**EXERCISE INSTRUCTIONS**
Output the stretch from the line containing "The height and width of the screenshot is (500, 591)." through the end of the rows as a Markdown table with the columns Number and Line, skipping blank lines and leaving the pictures out.

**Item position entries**
>>>

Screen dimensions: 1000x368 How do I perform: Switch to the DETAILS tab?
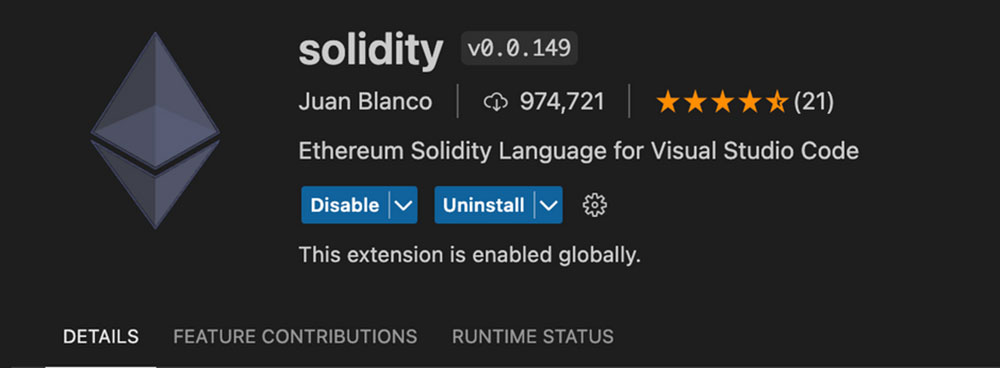click(101, 337)
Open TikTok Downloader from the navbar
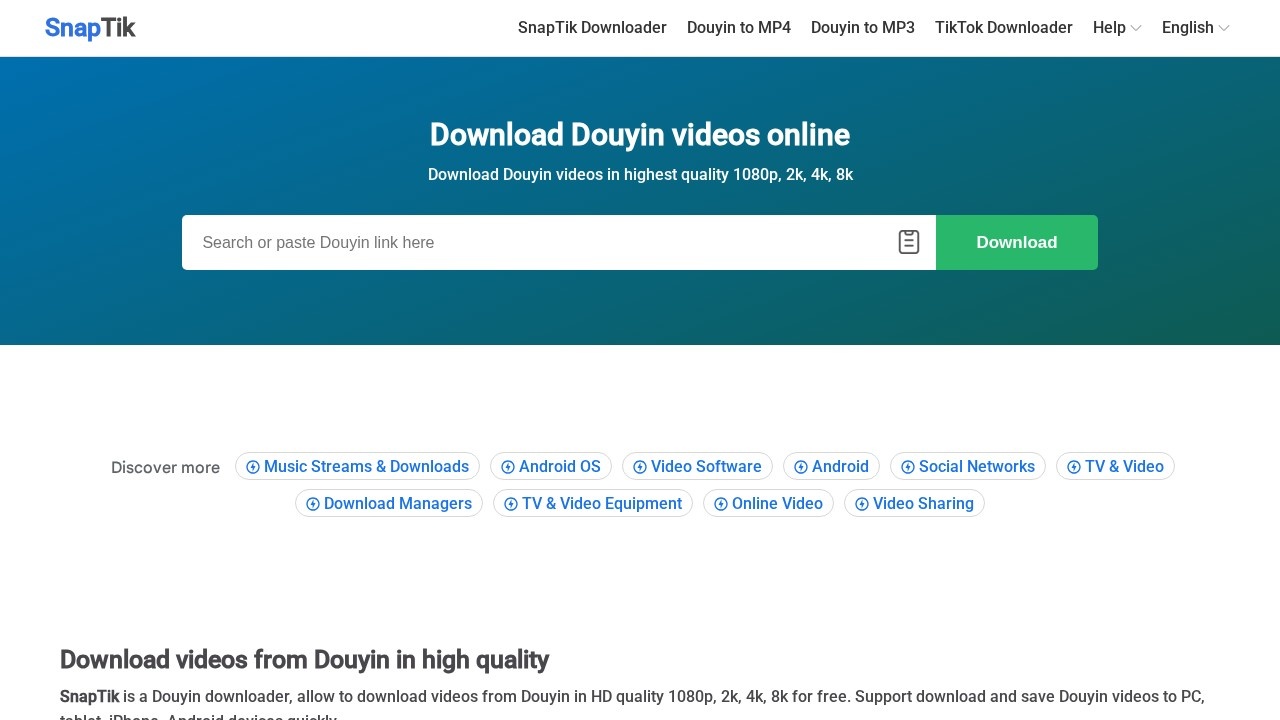Screen dimensions: 1280x720 click(1003, 28)
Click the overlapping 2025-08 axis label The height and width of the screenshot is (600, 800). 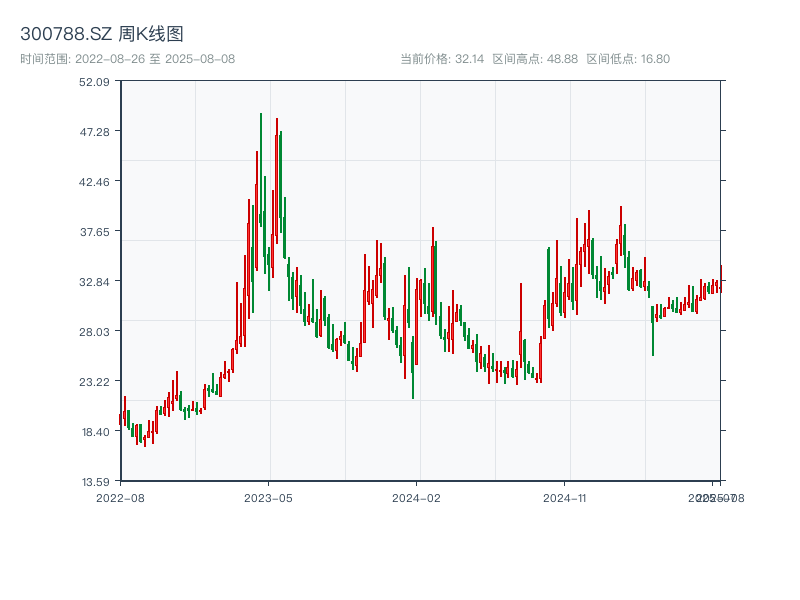(x=714, y=497)
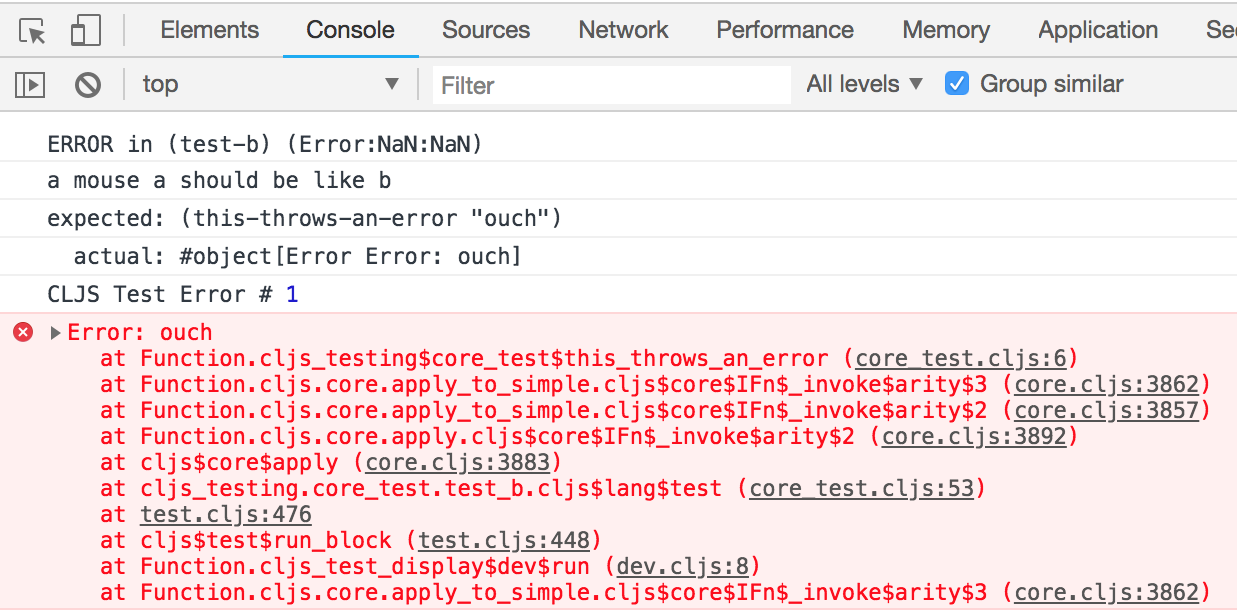Follow the test.cljs:476 link

[226, 515]
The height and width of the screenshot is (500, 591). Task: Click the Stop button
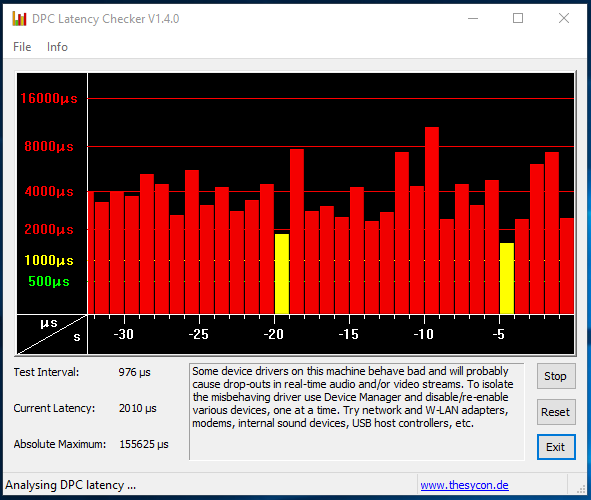point(556,376)
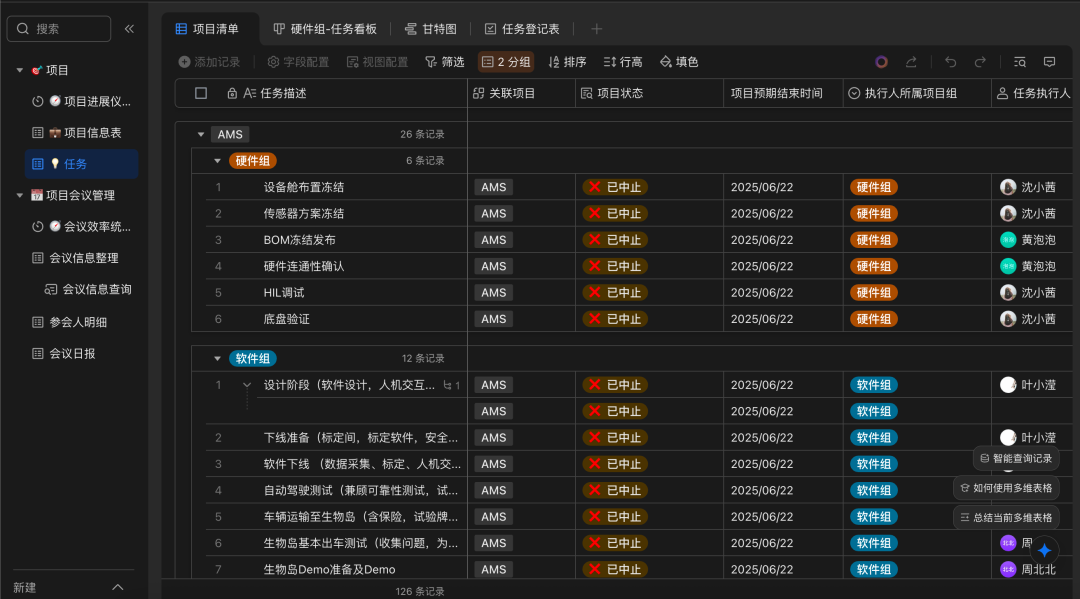Collapse the 软件组 group
Screen dimensions: 1080x599
[217, 359]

<<<

**TASK RESULT**
| Number | Line |
|---|---|
| 1 | The height and width of the screenshot is (500, 591). Task: Click the Stop button |
| 2 | point(556,376) |
| 3 | Collapse the 软件组 group |
| 4 | Screen dimensions: 1080x599 |
| 5 | [217, 359] |